Drop every picture, then transcribe the remaining data exactly.
- Opening Delimiter -
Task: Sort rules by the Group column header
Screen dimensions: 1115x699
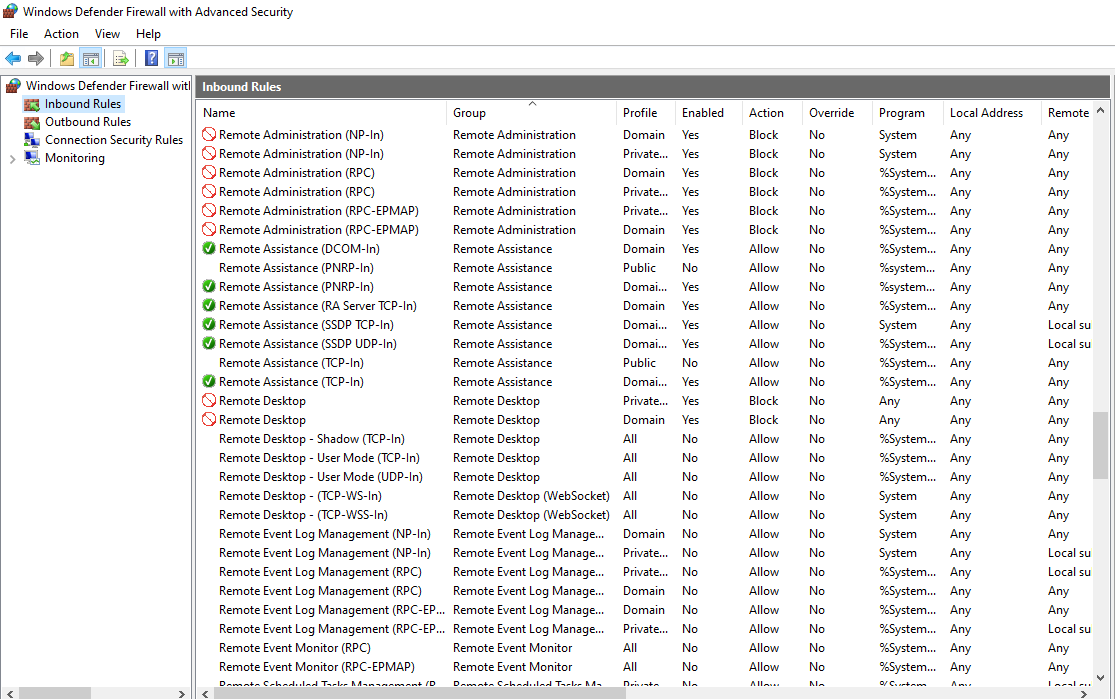Action: [x=470, y=113]
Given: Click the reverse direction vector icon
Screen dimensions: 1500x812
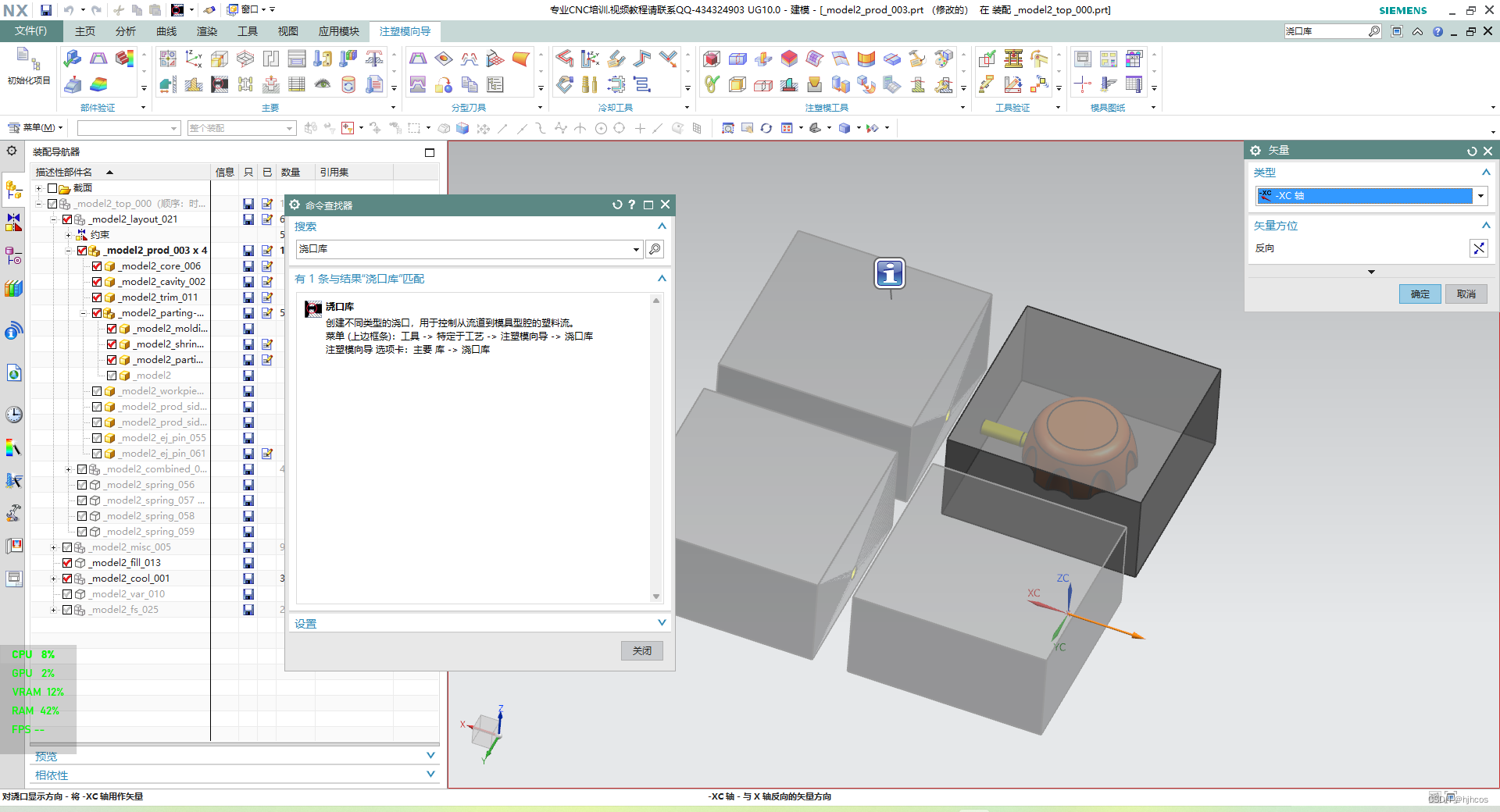Looking at the screenshot, I should tap(1478, 248).
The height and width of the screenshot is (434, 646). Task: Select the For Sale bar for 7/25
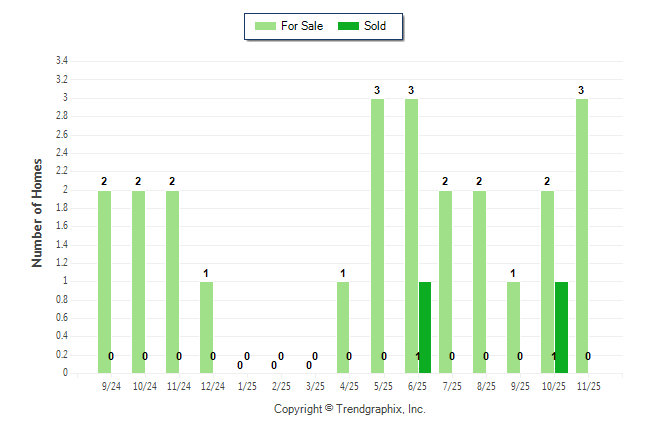point(445,282)
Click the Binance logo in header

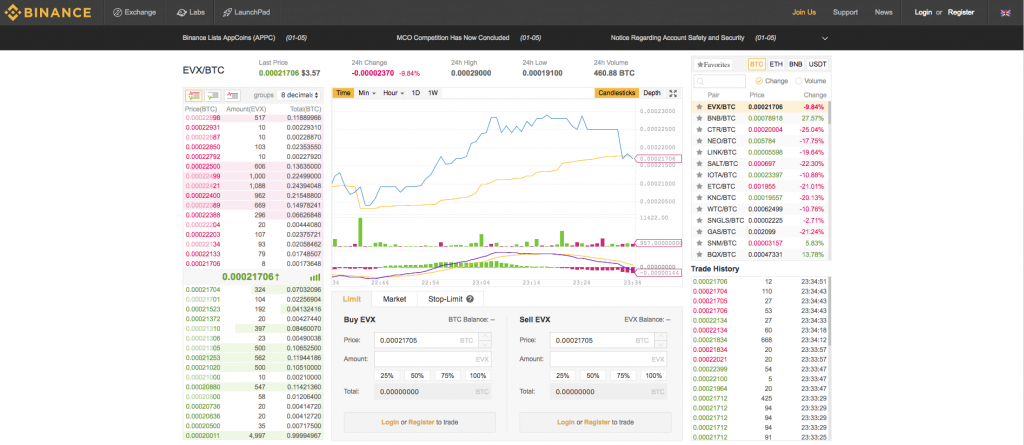click(50, 12)
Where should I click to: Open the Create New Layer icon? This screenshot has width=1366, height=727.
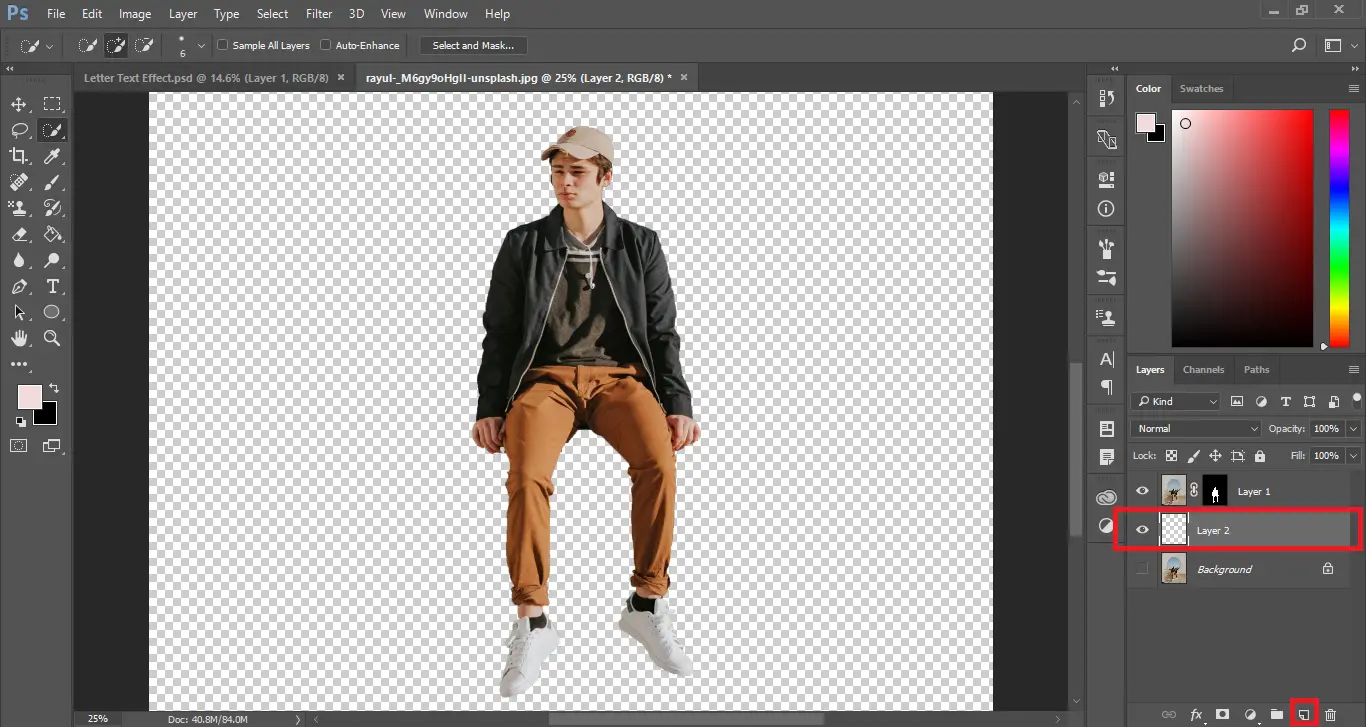coord(1302,714)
- Closing Delimiter -
### OUTPUT FOR THIS EXERCISE
Task: Sort rules by the Group column header
Screen dimensions: 1115x699
Action: [x=470, y=113]
Given: Click the reverse direction vector icon
Screen dimensions: 1500x812
Looking at the screenshot, I should tap(1478, 248).
The height and width of the screenshot is (434, 646). Task: Select the For Sale bar for 7/25
point(445,282)
Click the Binance logo in header

click(50, 12)
Where should I click to: Open the Create New Layer icon? This screenshot has width=1366, height=727.
coord(1302,714)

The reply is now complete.